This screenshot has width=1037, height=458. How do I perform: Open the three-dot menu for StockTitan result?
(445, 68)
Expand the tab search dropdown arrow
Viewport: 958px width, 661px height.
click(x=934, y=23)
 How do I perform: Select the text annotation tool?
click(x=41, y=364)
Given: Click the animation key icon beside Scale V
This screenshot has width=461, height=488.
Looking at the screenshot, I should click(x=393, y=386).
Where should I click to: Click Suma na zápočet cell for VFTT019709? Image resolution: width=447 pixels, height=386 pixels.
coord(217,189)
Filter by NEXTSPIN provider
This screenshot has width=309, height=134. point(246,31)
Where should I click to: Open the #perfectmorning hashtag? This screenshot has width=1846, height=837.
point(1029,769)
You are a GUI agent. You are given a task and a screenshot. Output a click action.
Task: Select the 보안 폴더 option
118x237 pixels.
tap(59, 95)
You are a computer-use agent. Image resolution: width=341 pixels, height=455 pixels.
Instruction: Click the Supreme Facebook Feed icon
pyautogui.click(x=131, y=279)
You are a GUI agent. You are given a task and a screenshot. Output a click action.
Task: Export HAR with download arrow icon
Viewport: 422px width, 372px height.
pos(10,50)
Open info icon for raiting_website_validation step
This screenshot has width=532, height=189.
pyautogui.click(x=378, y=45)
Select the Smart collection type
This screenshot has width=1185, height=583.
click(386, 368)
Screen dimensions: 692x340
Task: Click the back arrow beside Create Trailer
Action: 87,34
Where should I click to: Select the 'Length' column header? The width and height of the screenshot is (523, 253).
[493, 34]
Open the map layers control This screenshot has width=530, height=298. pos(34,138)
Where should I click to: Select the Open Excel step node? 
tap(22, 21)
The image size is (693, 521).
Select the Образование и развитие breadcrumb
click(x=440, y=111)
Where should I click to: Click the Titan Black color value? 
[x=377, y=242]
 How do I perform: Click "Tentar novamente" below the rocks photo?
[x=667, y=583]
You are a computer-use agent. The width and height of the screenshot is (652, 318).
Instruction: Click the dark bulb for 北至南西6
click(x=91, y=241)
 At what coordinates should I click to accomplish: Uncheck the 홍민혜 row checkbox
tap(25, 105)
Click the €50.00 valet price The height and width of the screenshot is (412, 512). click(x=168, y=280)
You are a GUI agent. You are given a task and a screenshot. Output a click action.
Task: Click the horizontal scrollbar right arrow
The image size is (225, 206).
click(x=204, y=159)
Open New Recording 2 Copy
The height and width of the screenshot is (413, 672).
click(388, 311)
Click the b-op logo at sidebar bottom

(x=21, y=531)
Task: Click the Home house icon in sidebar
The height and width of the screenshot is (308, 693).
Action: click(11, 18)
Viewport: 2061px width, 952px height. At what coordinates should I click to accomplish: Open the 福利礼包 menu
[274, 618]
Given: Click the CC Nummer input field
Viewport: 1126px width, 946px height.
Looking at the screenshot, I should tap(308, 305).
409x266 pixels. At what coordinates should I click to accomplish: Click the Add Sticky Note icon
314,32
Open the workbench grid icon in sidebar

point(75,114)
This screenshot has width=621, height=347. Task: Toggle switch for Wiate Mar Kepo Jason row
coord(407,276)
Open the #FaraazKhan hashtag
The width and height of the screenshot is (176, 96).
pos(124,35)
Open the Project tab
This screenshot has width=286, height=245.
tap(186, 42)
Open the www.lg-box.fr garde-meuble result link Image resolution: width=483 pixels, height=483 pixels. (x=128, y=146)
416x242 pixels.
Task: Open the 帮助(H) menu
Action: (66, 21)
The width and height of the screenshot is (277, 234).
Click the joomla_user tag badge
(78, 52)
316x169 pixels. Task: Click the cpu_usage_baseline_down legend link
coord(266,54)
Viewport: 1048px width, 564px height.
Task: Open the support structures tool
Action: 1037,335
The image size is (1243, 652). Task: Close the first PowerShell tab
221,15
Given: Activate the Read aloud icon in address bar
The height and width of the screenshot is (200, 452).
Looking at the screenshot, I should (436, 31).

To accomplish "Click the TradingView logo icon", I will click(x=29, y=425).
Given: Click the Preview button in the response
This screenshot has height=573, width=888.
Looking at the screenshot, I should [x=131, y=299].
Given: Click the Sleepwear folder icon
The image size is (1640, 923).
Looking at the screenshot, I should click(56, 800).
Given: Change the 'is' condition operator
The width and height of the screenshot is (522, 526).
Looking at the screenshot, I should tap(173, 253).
....
• Work task: Nothing in the entries may be left out; each line is to be output exactly.

• Result for this exercise:
This screenshot has width=1037, height=458. How do I perform: Open the three-dot menu for StockTitan result?
(445, 68)
Expand the tab search dropdown arrow
Viewport: 958px width, 661px height.
click(x=934, y=23)
 How do I perform: Select the text annotation tool?
click(x=41, y=364)
Given: Click the animation key icon beside Scale V
This screenshot has width=461, height=488.
Looking at the screenshot, I should click(x=393, y=386).
Where should I click to: Click Suma na zápočet cell for VFTT019709? Image resolution: width=447 pixels, height=386 pixels.
coord(217,189)
Filter by NEXTSPIN provider
This screenshot has width=309, height=134. point(246,31)
Where should I click to: Open the #perfectmorning hashtag? This screenshot has width=1846, height=837.
point(1029,769)
You are a GUI agent. You are given a task and a screenshot. Output a click action.
Task: Select the 보안 폴더 option
118x237 pixels.
tap(59, 95)
You are a computer-use agent. Image resolution: width=341 pixels, height=455 pixels.
Instruction: Click the Supreme Facebook Feed icon
pyautogui.click(x=131, y=279)
You are a GUI agent. You are given a task and a screenshot. Output a click action.
Task: Export HAR with download arrow icon
Viewport: 422px width, 372px height.
pos(10,50)
Open info icon for raiting_website_validation step
This screenshot has width=532, height=189.
pyautogui.click(x=378, y=45)
Select the Smart collection type
This screenshot has width=1185, height=583.
click(386, 368)
Screen dimensions: 692x340
Task: Click the back arrow beside Create Trailer
Action: 87,34
Where should I click to: Select the 'Length' column header? The width and height of the screenshot is (523, 253).
[493, 34]
Open the map layers control This screenshot has width=530, height=298. pos(34,138)
Where should I click to: Select the Open Excel step node? 
tap(22, 21)
The image size is (693, 521).
Select the Образование и развитие breadcrumb
click(x=440, y=111)
Where should I click to: Click the Titan Black color value? 
[x=377, y=242]
 How do I perform: Click "Tentar novamente" below the rocks photo?
[x=667, y=583]
You are a computer-use agent. The width and height of the screenshot is (652, 318).
Instruction: Click the dark bulb for 北至南西6
click(x=91, y=241)
 At what coordinates should I click to accomplish: Uncheck the 홍민혜 row checkbox
tap(25, 105)
Click the €50.00 valet price The height and width of the screenshot is (412, 512). click(x=168, y=280)
You are a GUI agent. You are given a task and a screenshot. Output a click action.
Task: Click the horizontal scrollbar right arrow
The image size is (225, 206).
click(x=204, y=159)
Open New Recording 2 Copy
The height and width of the screenshot is (413, 672).
click(388, 311)
Click the b-op logo at sidebar bottom

(x=21, y=531)
Task: Click the Home house icon in sidebar
The height and width of the screenshot is (308, 693).
Action: click(11, 18)
Viewport: 2061px width, 952px height. At what coordinates should I click to accomplish: Open the 福利礼包 menu
[274, 618]
Given: Click the CC Nummer input field
Viewport: 1126px width, 946px height.
Looking at the screenshot, I should tap(308, 305).
409x266 pixels. At what coordinates should I click to accomplish: Click the Add Sticky Note icon
314,32
Open the workbench grid icon in sidebar

point(75,114)
This screenshot has width=621, height=347. Task: Toggle switch for Wiate Mar Kepo Jason row
coord(407,276)
Open the #FaraazKhan hashtag
The width and height of the screenshot is (176, 96).
pos(124,35)
Open the Project tab
This screenshot has width=286, height=245.
tap(186, 42)
Open the www.lg-box.fr garde-meuble result link Image resolution: width=483 pixels, height=483 pixels. (x=128, y=146)
416x242 pixels.
Task: Open the 帮助(H) menu
Action: (66, 21)
The width and height of the screenshot is (277, 234).
Click the joomla_user tag badge
(78, 52)
316x169 pixels. Task: Click the cpu_usage_baseline_down legend link
coord(266,54)
Viewport: 1048px width, 564px height.
Task: Open the support structures tool
Action: 1037,335
The image size is (1243, 652). Task: Close the first PowerShell tab
221,15
Given: Activate the Read aloud icon in address bar
The height and width of the screenshot is (200, 452).
Looking at the screenshot, I should (436, 31).

To accomplish "Click the TradingView logo icon", I will click(x=29, y=425).
Given: Click the Preview button in the response
This screenshot has height=573, width=888.
Looking at the screenshot, I should [x=131, y=299].
Given: Click the Sleepwear folder icon
The image size is (1640, 923).
Looking at the screenshot, I should click(56, 800).
Given: Change the 'is' condition operator
The width and height of the screenshot is (522, 526).
Looking at the screenshot, I should tap(173, 253).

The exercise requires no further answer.